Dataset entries
++++

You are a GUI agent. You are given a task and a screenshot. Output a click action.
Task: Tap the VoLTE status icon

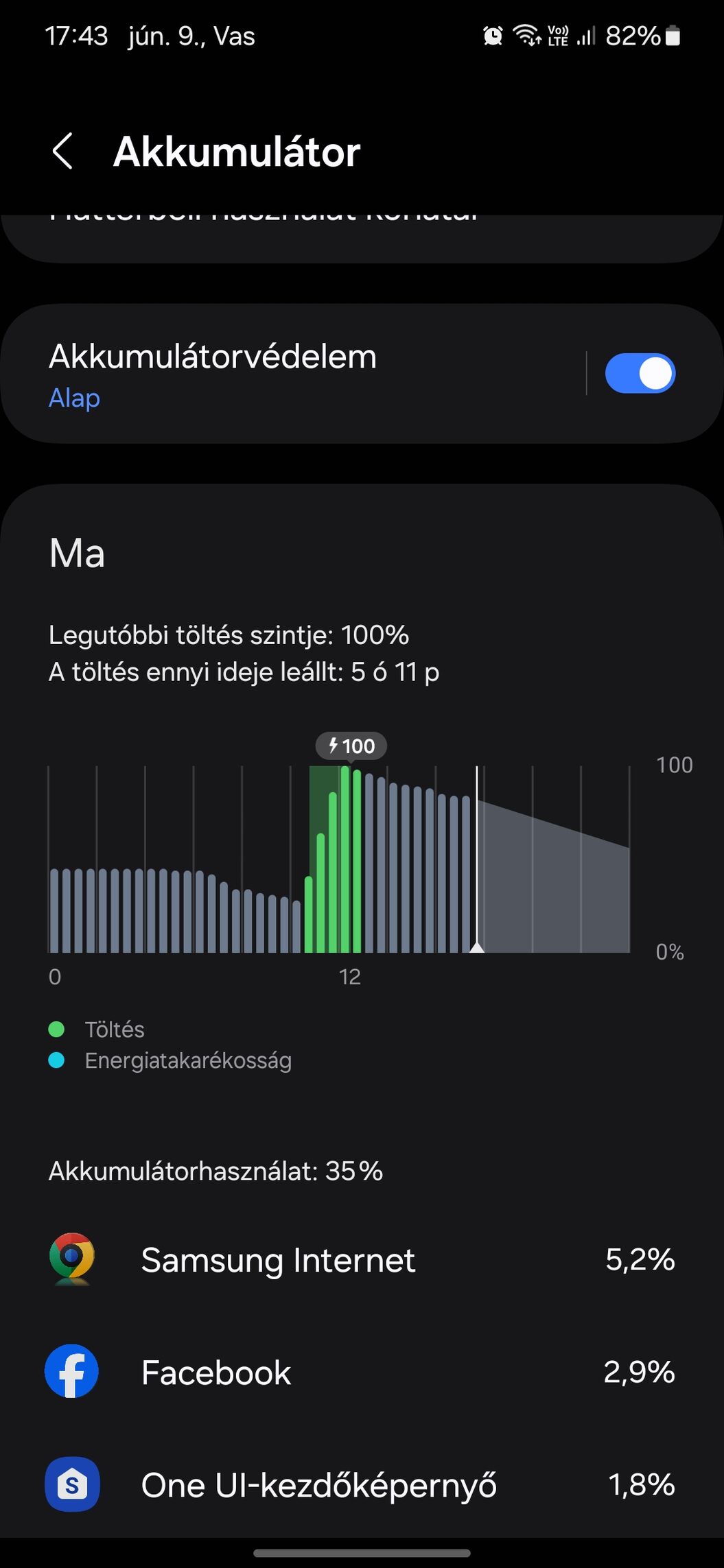point(558,36)
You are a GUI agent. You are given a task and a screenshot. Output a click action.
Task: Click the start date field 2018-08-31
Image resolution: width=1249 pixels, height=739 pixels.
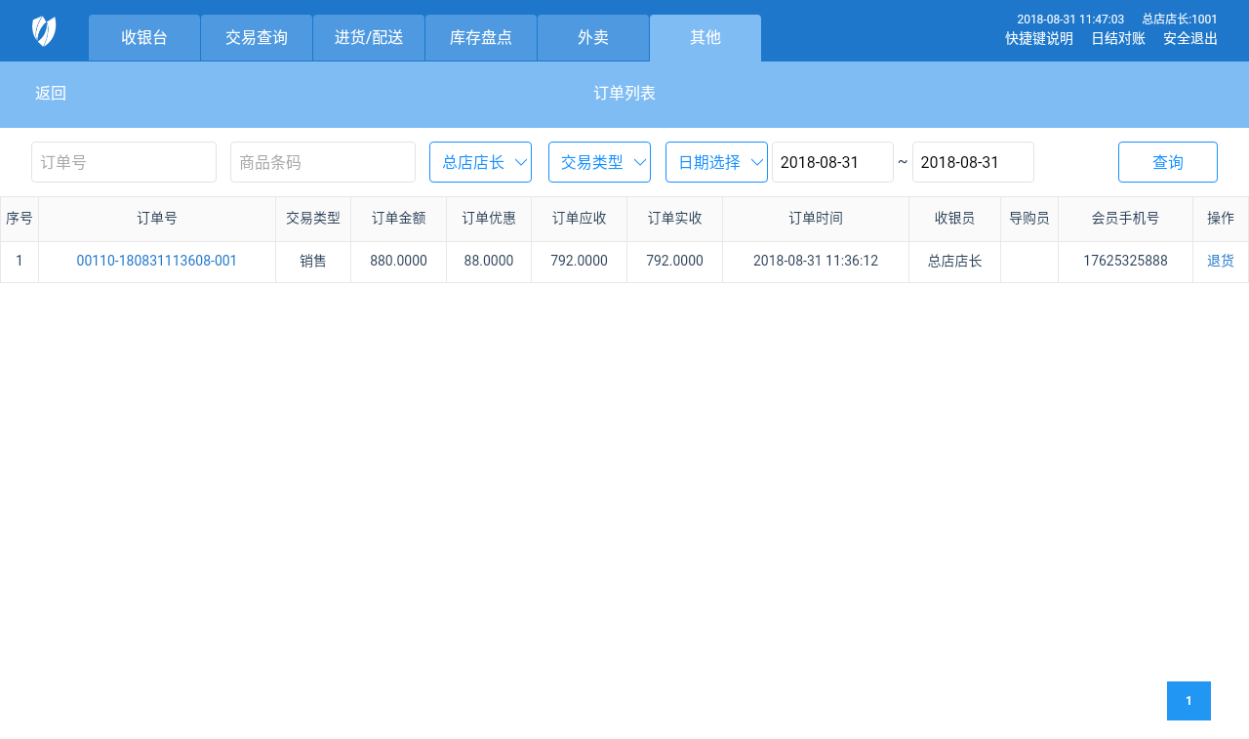[x=832, y=162]
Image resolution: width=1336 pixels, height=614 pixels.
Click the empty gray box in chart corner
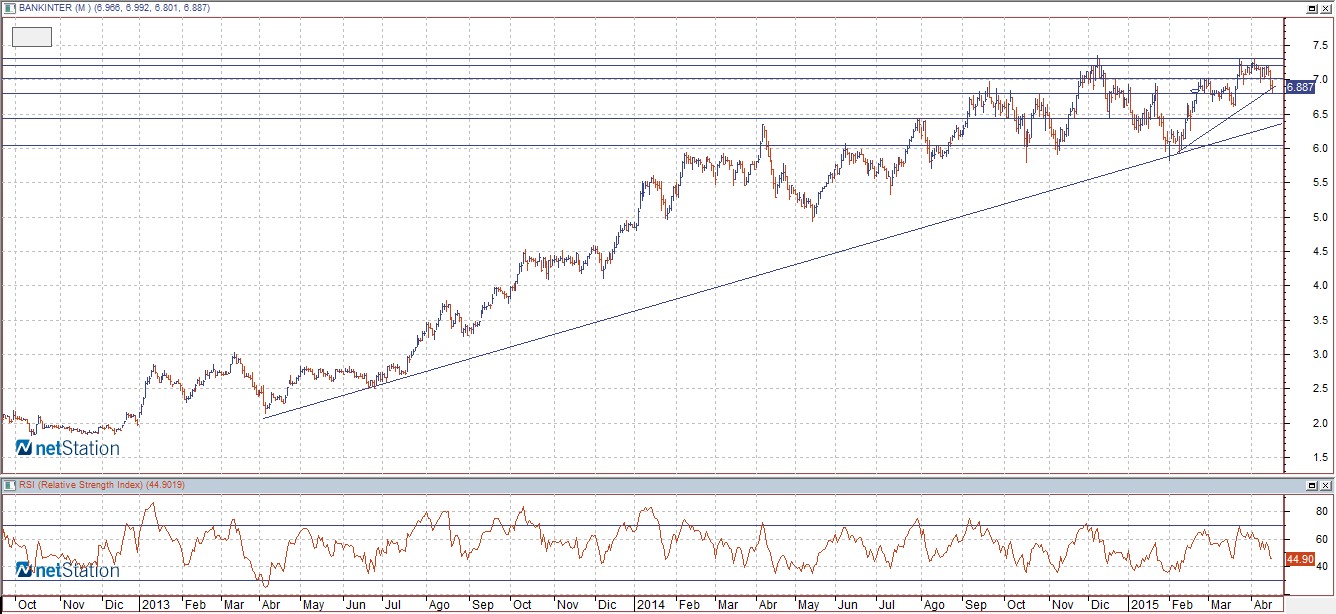click(31, 37)
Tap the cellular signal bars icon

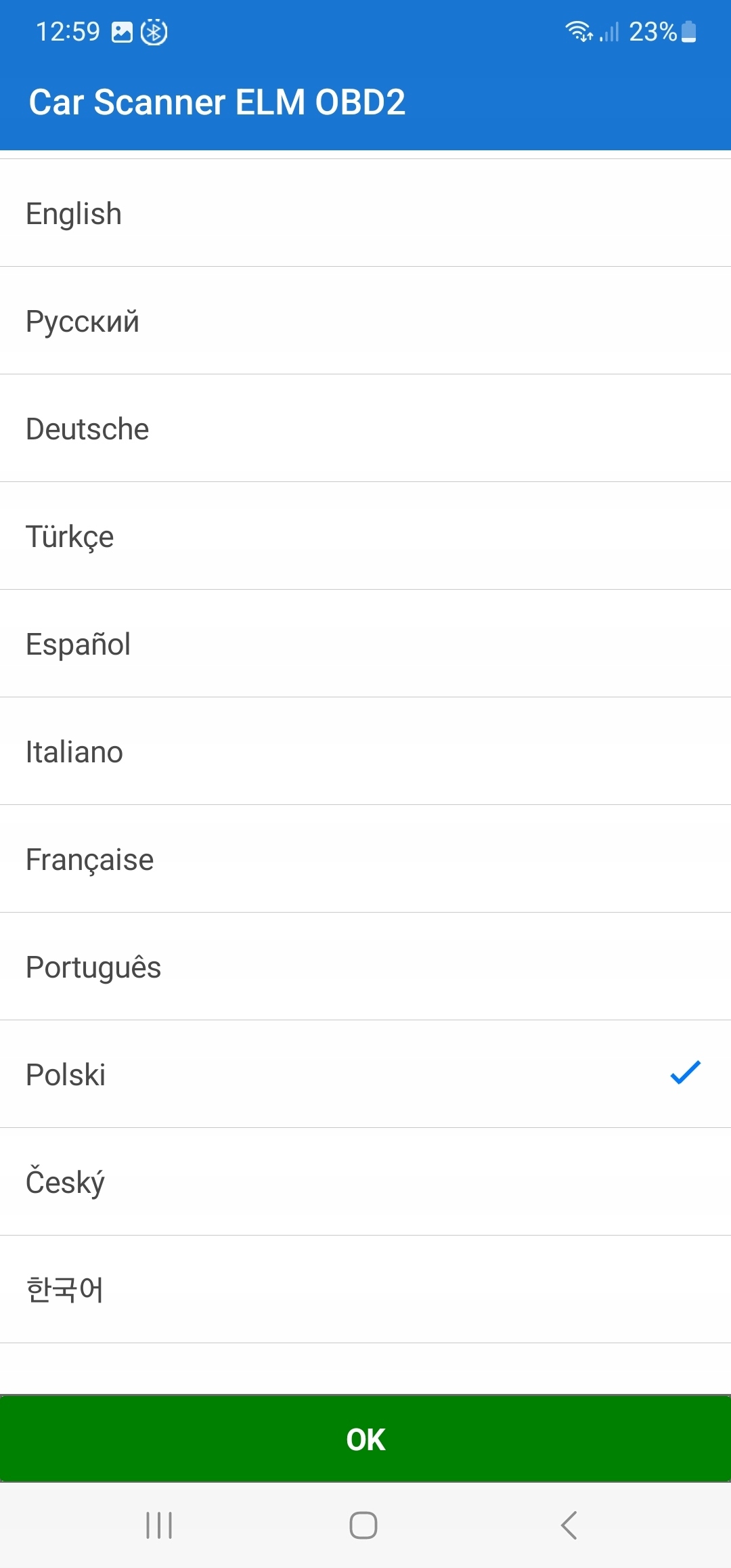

++++

▶ To do:
Write out every entry above exactly as it stands, minus the pictures.

▶ Result below:
You are a GUI agent. You are given a task and a screenshot. Output a click action.
Task: Tap the VoLTE status icon

point(558,36)
You are a GUI agent. You are given a task and a screenshot. Output a click action.
Task: Click the start date field 2018-08-31
Image resolution: width=1249 pixels, height=739 pixels.
[x=832, y=162]
Image resolution: width=1336 pixels, height=614 pixels.
Click the empty gray box in chart corner
click(31, 37)
Tap the cellular signal bars icon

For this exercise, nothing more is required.